ALL OF THIS and also the bolded. 10,000 Is me grocery shopping and making TWO trips to my car instead of one, and maybe taking a 30 minute walk.
Serious question, how are you getting that many steps grocery shopping.... I can go grocery shopping for an hour and a half and get like 2500 steps. I know I miss some by not swinging my arm but there's legit no way that what you listed would get me near 10,000. How do you do it?!?! lol18 -
You are taller right? I think your calorie levels are fine. I am 5'8.5", and have been averaging about 2100 calories net. I'm losing about 1/3rd pound a week.
How long have you been stuck? Are your really stuck? I'd actually suggest weighing every day and tracking weight trends. I prefer just to do it in Excel (see my profile picture) but there are apps that do it as well (Libra for Android is one). My weight bounces around a lot and I didn't track every day I might not notice any loss.
I'd look at your accuracy in logging too and maybe just be more patient.1 -
Rather aggressive diet loss rate for only 18 lbs left.
1 lb is more reasonable and setup less stress for your body to want to adapt to. In fact as you hit 15 abouts, 1/2 lb weekly is more reasonable.
And, you are actually making it more extreme by not including exercise.
Life lesson MFP is trying to help people learn concerning weight management.
You do more, you eat more.
You do less, you eat less.
In a diet, a tad less in either case.
You are eating as if not exercising - great way to get workouts that eventually turn out to be very non-worthwhile for what they could be anyway.
Body does adapt if you throw enough stress at it - besides water weight gain purely from the stress.
What you should really do since you are more than willing to miss your weekly calorie goal by some %, is being willing to miss your goal weight by the same %.
Doing it that way - you may already be close enough and be done!5 -
https://drive.google.com/file/d/0B8EbfzFB0mBrMGJ6V2N5QWNfeTg/view
I use Happy scale and this adaptive tdee spreadsheet that uses your actual weight, average weight and calories to give you your specific TDEE.2 -
cmriverside wrote: »You can continue to argue, OR you can start logging everything accurately and stop having cheat weekends. 1700 should be more than sufficient for weight loss for you.

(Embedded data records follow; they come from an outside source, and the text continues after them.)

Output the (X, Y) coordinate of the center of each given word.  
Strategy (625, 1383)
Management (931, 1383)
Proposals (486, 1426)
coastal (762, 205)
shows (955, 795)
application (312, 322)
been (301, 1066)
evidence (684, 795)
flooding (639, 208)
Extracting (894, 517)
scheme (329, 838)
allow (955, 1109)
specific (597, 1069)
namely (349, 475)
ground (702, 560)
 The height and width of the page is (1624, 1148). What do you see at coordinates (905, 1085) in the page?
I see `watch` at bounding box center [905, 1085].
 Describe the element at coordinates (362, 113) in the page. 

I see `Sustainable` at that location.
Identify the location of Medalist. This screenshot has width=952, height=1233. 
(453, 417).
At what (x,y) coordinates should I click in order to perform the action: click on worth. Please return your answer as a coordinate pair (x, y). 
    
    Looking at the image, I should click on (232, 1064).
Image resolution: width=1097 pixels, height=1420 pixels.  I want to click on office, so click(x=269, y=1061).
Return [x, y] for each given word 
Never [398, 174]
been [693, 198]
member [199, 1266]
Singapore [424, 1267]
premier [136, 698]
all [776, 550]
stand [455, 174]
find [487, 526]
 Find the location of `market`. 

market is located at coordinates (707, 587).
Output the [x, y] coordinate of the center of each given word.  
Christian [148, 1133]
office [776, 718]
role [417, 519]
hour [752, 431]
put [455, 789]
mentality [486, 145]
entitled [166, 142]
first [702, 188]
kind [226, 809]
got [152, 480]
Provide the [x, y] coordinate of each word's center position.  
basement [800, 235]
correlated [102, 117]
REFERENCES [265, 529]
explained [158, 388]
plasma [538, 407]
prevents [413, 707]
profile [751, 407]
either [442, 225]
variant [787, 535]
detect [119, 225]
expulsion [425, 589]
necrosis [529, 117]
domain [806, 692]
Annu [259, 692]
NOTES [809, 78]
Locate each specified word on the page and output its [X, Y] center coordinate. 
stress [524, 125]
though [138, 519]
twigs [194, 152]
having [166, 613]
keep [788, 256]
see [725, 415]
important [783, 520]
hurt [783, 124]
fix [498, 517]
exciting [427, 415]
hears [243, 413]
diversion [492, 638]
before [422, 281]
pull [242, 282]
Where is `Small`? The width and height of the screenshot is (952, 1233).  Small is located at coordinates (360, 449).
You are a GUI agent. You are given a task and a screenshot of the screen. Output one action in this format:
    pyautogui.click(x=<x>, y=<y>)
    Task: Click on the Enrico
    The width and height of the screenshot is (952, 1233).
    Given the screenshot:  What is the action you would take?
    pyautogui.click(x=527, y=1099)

It is about accuracy. Truly.
I lost my last 15-20 pounds at 1700-2000 (I'm 5'7",) it took about nine months. I'm much older and less active than you. If it worked for me it *should* work for you - assuming you have no other medical issues. I think you should be able to eat more than 1700 considering how young and active you are, so it's again about accuracy.
I’m not arguing, I was trying to clarify Incase what I said was misunderstood, after seeing the responses I understood what was being said.